• Data to process:
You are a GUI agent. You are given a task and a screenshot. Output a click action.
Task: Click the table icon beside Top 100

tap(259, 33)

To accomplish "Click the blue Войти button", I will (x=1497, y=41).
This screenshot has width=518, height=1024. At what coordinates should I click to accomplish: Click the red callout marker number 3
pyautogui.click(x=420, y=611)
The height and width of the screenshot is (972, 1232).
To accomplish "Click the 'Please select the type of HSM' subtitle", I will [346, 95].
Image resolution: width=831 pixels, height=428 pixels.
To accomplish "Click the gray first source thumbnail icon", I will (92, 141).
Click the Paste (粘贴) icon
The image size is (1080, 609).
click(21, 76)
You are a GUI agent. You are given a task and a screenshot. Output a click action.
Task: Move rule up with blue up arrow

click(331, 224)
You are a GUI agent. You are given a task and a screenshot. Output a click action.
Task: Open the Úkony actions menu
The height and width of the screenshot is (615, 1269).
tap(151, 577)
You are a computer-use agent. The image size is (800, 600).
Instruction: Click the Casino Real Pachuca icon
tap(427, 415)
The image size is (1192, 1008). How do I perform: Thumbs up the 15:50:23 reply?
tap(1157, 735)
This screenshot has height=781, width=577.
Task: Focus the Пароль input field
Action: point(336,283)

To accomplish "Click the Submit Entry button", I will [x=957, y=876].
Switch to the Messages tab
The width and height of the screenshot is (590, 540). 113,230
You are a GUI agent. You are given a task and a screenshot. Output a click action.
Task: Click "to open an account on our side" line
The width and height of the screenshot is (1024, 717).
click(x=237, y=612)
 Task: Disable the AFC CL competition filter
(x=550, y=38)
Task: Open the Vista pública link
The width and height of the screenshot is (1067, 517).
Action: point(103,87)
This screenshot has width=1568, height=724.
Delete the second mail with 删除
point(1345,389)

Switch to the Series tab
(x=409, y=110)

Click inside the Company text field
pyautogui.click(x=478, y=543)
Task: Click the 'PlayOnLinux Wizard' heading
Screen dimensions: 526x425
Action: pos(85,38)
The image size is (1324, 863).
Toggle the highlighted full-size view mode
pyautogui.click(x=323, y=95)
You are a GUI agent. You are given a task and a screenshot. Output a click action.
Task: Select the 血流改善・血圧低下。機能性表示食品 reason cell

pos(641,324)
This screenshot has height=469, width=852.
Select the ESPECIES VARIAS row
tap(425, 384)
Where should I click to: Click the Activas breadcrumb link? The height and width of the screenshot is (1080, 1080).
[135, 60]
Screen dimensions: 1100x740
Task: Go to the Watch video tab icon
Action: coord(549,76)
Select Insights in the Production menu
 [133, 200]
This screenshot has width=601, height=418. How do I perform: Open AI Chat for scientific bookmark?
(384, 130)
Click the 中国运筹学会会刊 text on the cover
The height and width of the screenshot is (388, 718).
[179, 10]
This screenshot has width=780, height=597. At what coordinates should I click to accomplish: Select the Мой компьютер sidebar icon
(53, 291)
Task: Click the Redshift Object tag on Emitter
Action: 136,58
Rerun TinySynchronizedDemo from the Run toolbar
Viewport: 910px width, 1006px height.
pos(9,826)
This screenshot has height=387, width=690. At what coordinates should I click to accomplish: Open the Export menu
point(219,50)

• Exercise instructions:
Looking only at the lines of the material above, count those containing "button" and give that number by itself.

• Reply:
2